Last week, US President Donald Trump’s inflammatory address at the United Nations General Assembly made headlines. In his remarks, he lambasted the organization as full of “empty letters and empty words.” This sentiment is echoed by many Americans, especially conservatives. According to a recent Gallup Poll, 63% of Americans say that the UN is doing a poor job. However, public opinion is divided along party lines. 73% of Republicans, compared to 48% of Democrats, believe the UN does a poor job.
These feelings reflect a tumultuous relationship between the US and the UN since its inception. Ronald Reagan pulled funding from the World Health Organization (WHO) following the emergence of the HIV/AIDs crisis. George W. Bush withheld funding to the UN Population Fund, citing alleged contributions to coercive abortions in China. And most recently, Trump withdrew the US from several UN organizations — WHO, the Human Rights Council (UNHRC), and the United Nations Educational, Scientific, and Cultural Organization (UNESCO). Conservatives most often cite inefficiency as the reason for this recurring pattern of distrust in the UN, but this begs the question: what is the purpose of the United Nations? I make the case that the UN’s purpose is different from what many people think, and that it is surprisingly effective at carrying it out.
In order to determine the functionality and subsequent effectiveness of the UN, it is first necessary to understand what its purpose is. Despite the president claiming that the UN is full of “empty words,” the UN was never intended to act as a unitary global government with the authority to unilaterally intervene and discipline its member-states. Rather, it was founded to serve as a multilateral forum where states could air grievances, negotiate differences, and coordinate action without resorting to warfare. The UN Charter emphasizes diplomacy, conflict prevention, and international cooperation — not unilateral enforcement. In that sense, speeches, resolutions, and debates are not signs of weakness or inefficiency, but fundamental components of its design. The UN acts as a political space for dialogue where none might otherwise exist.
However, the UN is not only a forum, but also an actor in itself. It may not stop wars well, but it excels at the actions it was intended for. In reality, thousands of UN personnel work every day to prevent famine, distribute vaccines, manage refugee flows, monitor elections, and coordinate disaster relief. Agencies like the World Food Programme (WFP), United Nations Children’s Fund (UNICEF), and the Office of the High Commissioner for Refugees (UNHCR) operate in some of the most volatile regions of the world, and with impressive scale. In 2023 alone, the World Food Programme assisted over 150 million people facing hunger and malnutrition. UNICEF has helped immunize nearly half of the world’s children, drastically reducing preventable childhood diseases. These are not abstract promises or “empty words,” but concrete, measurable outcomes that improve and save lives.

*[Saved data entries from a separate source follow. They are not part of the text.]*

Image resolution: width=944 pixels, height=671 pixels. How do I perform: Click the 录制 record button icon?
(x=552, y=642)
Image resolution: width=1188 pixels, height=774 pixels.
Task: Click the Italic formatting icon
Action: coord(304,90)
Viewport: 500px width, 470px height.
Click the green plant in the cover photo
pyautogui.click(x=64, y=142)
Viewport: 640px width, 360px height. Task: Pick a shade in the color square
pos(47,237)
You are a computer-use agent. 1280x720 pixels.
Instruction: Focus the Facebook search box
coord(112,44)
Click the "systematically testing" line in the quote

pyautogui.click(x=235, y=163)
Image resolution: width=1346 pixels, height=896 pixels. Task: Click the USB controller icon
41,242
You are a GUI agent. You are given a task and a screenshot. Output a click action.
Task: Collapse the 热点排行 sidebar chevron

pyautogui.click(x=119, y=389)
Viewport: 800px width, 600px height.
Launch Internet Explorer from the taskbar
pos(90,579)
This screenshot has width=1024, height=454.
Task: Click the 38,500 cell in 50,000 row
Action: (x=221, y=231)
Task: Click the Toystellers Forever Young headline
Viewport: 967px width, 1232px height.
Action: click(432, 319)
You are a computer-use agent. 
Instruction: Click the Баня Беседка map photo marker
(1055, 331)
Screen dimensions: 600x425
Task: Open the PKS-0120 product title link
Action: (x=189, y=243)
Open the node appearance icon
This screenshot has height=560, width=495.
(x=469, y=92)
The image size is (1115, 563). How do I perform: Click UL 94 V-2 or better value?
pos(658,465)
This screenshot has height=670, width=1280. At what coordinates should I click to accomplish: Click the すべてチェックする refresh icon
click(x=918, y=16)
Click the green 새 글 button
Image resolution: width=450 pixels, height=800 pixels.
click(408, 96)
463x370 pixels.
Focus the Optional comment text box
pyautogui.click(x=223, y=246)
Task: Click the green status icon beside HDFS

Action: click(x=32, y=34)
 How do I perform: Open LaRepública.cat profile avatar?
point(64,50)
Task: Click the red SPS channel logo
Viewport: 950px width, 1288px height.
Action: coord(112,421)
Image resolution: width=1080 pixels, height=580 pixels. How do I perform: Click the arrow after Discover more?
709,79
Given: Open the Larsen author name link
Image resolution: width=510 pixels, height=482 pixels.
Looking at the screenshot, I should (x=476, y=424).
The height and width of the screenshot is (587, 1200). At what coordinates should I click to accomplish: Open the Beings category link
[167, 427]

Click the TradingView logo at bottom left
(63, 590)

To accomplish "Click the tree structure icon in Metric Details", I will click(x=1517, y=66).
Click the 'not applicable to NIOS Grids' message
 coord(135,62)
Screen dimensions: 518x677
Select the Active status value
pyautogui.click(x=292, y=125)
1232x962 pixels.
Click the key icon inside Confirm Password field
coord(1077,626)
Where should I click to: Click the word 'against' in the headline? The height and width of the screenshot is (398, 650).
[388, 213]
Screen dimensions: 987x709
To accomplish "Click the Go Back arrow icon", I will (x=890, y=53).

Additionally, peacekeeping is often characterized as ineffective, while its successes are overlooked. UN missions in Namibia, Liberia, Sierra Leone, Cambodia, and East Timor helped end civil wars, disarmed combatants, oversaw democratic transitions, and prevented relapses into conflict. These operations were not perfect, nor did they always succeed, but they provided stabilization and legitimacy in places where unilateral intervention would have been far costlier or politically impossible. Even when critics dismiss peacekeeping as slow or reactive, they ignore the fact that the alternative in many of these countries would have been state collapse or regional war.
Just as important, the UN helps set global standards that shape state behavior even when enforcement mechanisms are weak. International agreements on nuclear nonproliferation, maritime law, human rights, and climate change have emerged and continue to do so through the UN system. The Paris Agreement, the Universal Declaration of Human Rights, and the Treaty on the Non-Proliferation of Nuclear Weapons all serve as frameworks of international law that constrain states through consensus, reputation, and norm creation rather than force. The power of these agreements lies not in coercion, but in coordination — and the UN helps lower the cost associated with it.
Critics who measure the UN by its ability to prevent every conflict misunderstand both its design and its achievements. As Dr. Emily Ritter, Associate Professor of Political Science and Director of the Vanderbilt Laboratory for Research on Conflict and Collective Action (ROCCA), said, “the UN has two functions: operations and as a political forum.” The UN was not created to eliminate war outright, but rather to be conducive to a world where peace can be maintained through inter-state collaboration and improved living conditions. When viewed through that lens, the UN’s record, while imperfect, is far from the failure opponents proclaim.